Keelyn Stewart

Personal information
- Full name: Keelyn Mai Stewart
- Date of birth: 10 October 2007 (age 18)
- Place of birth: Calgary, Alberta, Canada
- Height: 1.65 m (5 ft 5 in)
- Position: Midfielder

Team information
- Current team: Calgary Wild FC
- Number: 19

Youth career
- Suburban FC
- Calgary Foothills FC
- 2022–2023: Vancouver Whitecaps

Senior career*
- Years: Team / Apps / (Gls)
- 2023: Whitecaps FC Girls Elite / 4 / (1)
- 2024: ASA High Performance / 11 / (2)
- 2025–: Calgary Wild FC / 13 / (0)
- 2026–: → Calgary Wild FC U23 / 1 / (1)

International career^{‡}
- 2022: Canada U15 / 4 / (0)
- 2024–: Wales U19 / 3 / (0)

= Keelyn Stewart =

Canadian-Welsh footballer (born 2007)

Keelyn Mai Stewart (born 10 October 2007) is a footballer who plays as a midfielder for Calgary Wild FC in the Northern Super League. Born in Canada, she has also represented Wales at youth international level.

==Early life==
Keelyn was born in Calgary, but moved to Halifax at age one and began playing soccer with Suburban FC at age three, before moving back to Calgary at age four. In Calgary, she played youth soccer with Calgary Foothills WFC. At age ten, she trained with the boys Barcelona Academy, returning a year later to play on an all-boys team at the Barca Academy World Cup. In August 2022, she joined the Whitecaps FC Girls Elite.
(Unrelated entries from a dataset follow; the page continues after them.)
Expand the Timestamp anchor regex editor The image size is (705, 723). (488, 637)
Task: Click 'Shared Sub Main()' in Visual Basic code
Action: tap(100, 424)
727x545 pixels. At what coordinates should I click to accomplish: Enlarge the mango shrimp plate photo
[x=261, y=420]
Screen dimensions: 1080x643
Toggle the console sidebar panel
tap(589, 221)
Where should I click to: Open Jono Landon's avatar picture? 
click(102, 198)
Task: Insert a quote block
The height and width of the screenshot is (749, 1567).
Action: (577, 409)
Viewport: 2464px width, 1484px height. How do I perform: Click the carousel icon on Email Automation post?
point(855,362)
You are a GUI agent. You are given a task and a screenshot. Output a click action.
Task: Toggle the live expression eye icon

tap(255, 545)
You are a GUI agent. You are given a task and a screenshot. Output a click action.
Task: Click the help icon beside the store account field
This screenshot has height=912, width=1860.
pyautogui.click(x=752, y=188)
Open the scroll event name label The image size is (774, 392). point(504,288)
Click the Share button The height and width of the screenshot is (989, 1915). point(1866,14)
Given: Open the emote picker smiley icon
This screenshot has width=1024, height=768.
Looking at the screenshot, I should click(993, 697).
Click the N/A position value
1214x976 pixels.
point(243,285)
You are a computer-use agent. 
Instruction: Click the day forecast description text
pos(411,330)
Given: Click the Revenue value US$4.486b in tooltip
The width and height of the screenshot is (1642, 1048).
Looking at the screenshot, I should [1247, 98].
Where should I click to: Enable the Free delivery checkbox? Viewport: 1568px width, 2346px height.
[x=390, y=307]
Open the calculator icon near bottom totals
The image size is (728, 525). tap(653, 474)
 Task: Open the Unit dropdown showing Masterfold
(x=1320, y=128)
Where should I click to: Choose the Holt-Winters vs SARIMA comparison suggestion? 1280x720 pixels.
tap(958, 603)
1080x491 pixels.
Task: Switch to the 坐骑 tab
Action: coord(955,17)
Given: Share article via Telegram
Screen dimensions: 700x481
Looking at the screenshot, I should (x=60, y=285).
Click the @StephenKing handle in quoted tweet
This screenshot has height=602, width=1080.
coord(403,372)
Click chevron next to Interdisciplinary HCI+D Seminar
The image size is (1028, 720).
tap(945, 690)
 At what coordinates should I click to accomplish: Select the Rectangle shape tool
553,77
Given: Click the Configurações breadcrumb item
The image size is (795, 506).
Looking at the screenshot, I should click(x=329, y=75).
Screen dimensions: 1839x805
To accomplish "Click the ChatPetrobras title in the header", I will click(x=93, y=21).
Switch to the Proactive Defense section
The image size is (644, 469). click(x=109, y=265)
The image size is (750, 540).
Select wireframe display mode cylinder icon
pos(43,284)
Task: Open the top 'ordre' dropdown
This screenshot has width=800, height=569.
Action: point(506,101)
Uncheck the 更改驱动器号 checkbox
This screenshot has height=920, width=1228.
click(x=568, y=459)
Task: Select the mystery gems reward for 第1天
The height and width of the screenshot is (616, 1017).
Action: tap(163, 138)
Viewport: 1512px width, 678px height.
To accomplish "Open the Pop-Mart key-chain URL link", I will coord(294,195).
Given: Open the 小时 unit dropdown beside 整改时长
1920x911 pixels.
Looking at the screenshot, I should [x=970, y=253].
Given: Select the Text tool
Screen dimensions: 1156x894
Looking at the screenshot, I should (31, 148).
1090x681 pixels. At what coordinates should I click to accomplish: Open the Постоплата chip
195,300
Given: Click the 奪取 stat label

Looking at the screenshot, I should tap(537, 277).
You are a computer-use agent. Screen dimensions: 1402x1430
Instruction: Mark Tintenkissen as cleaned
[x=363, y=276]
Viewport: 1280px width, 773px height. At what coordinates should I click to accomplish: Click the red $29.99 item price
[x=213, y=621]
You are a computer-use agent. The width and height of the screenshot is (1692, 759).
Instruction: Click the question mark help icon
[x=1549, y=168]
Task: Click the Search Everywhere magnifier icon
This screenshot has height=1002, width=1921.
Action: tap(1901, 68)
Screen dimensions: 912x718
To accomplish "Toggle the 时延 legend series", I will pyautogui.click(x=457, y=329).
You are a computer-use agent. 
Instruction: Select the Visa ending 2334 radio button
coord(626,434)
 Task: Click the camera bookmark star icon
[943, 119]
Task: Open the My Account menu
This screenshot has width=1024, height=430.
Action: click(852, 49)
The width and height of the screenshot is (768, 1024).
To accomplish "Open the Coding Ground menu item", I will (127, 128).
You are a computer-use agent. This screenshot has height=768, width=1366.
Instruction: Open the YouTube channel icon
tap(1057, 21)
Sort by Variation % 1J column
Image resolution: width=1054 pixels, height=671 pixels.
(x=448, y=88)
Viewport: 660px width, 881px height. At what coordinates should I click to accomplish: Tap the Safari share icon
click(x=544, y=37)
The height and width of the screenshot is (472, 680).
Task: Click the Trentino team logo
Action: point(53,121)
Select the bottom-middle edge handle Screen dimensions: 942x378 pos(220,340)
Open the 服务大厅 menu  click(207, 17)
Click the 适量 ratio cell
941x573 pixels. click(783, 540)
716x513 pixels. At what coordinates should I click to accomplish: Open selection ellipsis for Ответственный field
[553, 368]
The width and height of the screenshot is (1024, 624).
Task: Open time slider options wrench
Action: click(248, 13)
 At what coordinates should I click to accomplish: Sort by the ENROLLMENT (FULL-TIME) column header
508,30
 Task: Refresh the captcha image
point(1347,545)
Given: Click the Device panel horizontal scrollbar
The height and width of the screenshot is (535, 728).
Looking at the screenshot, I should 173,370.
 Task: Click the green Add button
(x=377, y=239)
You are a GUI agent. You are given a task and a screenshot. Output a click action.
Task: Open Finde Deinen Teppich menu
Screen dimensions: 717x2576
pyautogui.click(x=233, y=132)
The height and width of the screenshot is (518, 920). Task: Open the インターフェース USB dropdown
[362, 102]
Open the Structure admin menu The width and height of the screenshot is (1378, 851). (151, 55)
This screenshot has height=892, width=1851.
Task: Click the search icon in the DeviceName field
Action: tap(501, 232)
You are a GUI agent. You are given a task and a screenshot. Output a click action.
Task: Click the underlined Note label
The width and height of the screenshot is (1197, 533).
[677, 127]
In 2023, she began training with German club SC Freiburg's U17 and U20 teams periodically for two years, and was set to join their U20 side on a permanent basis in 2025, however, she signed a professional contract instead with another club.

==Club career==
In 2023, she played with Whitecaps FC Girls Elite in League1 British Columbia. She won the league and national title with the Whitecaps. In 2024, she played with ASA High Performance in League1 Alberta.

In January 2025, she signed a professional contract with Northern Super League club Calgary Wild FC. At the time of her signing, she was the joint-youngest player (alongside her twin sister) to sign a contract with a team in the league. She made her first start for the Wild and provided the assist for Calgary's first goal in a 3–1 win over Halifax Tides FC on 11 October 2025, the penultimate home game of the Wild's inaugural season.

==International career==
Keelyn made her debut in the Canada national program with the Canada U15 at the 2022 CONCACAF Girls' U-15 Championship. She earned an assist on a goal scored by her twin sister on August 1, 2015 against Jamaica U15.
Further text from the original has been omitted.